DIRECTIONS —
Within the records below, reproduce without change the lines from the line that has "Where should I click to: Open the 5:26" through the line that has "Task: Click the browser back arrow button", and only those.

PROVIDED DATA —
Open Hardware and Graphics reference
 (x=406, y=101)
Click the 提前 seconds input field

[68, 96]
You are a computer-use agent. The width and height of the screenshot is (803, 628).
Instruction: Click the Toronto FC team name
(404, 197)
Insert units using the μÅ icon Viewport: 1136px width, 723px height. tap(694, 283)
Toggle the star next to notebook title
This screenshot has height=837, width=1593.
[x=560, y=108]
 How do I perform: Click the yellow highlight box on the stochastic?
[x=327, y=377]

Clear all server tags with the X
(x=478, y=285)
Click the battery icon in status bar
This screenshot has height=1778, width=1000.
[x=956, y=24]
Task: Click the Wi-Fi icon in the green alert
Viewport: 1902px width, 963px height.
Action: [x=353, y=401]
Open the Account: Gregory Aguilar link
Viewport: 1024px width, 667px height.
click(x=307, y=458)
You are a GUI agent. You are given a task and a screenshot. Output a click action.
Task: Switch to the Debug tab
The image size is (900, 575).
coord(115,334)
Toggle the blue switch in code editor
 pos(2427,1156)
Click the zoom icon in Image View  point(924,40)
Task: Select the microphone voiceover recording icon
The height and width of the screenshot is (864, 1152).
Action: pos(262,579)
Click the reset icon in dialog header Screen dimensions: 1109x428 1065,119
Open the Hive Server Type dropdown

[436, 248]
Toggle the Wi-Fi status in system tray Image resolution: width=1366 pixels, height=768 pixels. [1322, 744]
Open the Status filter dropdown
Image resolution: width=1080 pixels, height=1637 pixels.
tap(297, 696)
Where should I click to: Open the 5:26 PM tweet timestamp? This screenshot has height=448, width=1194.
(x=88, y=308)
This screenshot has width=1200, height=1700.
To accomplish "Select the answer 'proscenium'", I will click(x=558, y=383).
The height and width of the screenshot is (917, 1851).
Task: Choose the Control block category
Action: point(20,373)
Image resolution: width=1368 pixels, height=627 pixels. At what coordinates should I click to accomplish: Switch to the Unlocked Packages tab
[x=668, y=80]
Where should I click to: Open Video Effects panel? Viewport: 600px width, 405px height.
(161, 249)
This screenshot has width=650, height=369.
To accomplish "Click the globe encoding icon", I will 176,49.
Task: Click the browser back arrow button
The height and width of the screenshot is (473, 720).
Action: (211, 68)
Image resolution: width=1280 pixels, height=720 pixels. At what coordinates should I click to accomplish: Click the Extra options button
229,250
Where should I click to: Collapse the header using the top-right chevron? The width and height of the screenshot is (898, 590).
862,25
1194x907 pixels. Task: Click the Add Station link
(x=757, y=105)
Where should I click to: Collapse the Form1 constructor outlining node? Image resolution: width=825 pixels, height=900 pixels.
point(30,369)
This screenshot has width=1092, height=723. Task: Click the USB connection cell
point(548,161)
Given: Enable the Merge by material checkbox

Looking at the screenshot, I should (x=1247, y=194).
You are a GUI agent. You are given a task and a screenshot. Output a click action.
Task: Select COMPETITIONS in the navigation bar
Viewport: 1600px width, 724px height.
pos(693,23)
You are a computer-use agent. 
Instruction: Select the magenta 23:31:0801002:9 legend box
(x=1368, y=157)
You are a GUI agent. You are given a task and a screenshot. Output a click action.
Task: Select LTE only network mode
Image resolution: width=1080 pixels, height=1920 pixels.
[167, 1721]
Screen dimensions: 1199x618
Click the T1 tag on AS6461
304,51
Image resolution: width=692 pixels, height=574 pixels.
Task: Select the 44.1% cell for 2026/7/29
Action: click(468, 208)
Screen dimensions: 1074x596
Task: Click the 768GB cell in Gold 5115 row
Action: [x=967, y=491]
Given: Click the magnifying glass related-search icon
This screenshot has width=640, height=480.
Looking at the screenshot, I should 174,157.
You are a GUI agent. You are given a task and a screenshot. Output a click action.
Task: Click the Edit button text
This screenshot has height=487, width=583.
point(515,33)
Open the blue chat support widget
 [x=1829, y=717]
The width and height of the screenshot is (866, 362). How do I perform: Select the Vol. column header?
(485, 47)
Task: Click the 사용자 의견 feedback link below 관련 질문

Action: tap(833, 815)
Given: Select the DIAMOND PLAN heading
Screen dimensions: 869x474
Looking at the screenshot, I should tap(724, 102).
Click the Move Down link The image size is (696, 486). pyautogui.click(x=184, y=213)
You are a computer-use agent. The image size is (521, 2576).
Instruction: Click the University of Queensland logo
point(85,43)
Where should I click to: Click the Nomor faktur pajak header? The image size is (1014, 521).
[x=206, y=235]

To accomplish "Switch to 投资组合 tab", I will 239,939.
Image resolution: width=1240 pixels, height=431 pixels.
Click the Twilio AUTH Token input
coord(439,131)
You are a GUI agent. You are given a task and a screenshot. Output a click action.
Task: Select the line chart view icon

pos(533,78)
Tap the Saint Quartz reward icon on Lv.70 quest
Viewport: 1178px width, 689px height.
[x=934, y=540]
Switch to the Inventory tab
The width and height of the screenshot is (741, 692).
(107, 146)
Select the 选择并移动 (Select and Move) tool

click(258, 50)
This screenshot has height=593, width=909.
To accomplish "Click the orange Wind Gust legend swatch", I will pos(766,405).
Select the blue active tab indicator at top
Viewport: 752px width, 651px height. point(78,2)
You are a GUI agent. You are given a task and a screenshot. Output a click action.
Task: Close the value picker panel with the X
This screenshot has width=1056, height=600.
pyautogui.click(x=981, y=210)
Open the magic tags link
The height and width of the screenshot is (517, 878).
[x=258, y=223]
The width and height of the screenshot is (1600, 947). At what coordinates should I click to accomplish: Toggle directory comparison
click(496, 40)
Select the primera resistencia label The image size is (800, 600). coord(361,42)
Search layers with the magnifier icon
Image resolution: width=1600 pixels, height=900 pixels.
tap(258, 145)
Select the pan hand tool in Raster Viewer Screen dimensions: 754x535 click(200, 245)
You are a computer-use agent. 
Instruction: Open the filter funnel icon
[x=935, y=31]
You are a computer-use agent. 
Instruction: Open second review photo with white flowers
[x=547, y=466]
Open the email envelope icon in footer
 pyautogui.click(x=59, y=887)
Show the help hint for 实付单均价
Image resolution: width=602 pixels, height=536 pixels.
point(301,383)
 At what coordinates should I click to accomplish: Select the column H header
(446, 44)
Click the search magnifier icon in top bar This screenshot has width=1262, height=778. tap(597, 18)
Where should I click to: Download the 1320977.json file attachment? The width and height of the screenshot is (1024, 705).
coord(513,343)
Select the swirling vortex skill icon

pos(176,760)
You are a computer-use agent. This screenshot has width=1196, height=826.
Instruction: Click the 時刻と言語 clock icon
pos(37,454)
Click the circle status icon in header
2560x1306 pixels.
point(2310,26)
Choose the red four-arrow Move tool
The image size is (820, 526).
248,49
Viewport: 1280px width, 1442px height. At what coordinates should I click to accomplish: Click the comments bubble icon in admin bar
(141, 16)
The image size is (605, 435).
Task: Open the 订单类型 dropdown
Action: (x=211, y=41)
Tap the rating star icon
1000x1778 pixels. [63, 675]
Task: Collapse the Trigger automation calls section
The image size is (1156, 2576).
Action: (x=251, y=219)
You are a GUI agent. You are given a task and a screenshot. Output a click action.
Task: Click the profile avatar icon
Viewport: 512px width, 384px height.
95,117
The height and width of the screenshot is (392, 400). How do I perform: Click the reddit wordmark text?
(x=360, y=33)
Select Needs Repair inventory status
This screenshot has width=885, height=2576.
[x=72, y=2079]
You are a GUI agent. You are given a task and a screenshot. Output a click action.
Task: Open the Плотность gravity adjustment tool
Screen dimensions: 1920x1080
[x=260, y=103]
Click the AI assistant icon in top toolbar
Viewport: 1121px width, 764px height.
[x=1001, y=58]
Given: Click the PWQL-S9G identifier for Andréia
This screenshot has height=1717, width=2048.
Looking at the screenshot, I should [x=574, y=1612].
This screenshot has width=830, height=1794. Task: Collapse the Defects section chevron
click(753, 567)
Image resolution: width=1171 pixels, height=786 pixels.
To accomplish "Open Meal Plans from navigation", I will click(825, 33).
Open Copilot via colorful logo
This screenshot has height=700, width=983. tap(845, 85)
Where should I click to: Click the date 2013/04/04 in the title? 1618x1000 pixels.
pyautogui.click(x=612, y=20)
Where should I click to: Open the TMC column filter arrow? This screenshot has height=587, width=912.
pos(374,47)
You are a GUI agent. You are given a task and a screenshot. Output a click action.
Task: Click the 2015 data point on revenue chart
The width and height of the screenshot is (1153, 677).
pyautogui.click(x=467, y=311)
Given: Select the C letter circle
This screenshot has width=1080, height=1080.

EXERCISE RESULT —
Where should I click to: Open the 5:26 PM tweet timestamp? This screenshot has height=448, width=1194.
(x=88, y=308)
This screenshot has width=1200, height=1700.
To accomplish "Select the answer 'proscenium'", I will click(x=558, y=383).
The height and width of the screenshot is (917, 1851).
Task: Choose the Control block category
Action: point(20,373)
Image resolution: width=1368 pixels, height=627 pixels. At what coordinates should I click to accomplish: Switch to the Unlocked Packages tab
[x=668, y=80]
Where should I click to: Open Video Effects panel? Viewport: 600px width, 405px height.
(161, 249)
This screenshot has width=650, height=369.
To accomplish "Click the globe encoding icon", I will 176,49.
Task: Click the browser back arrow button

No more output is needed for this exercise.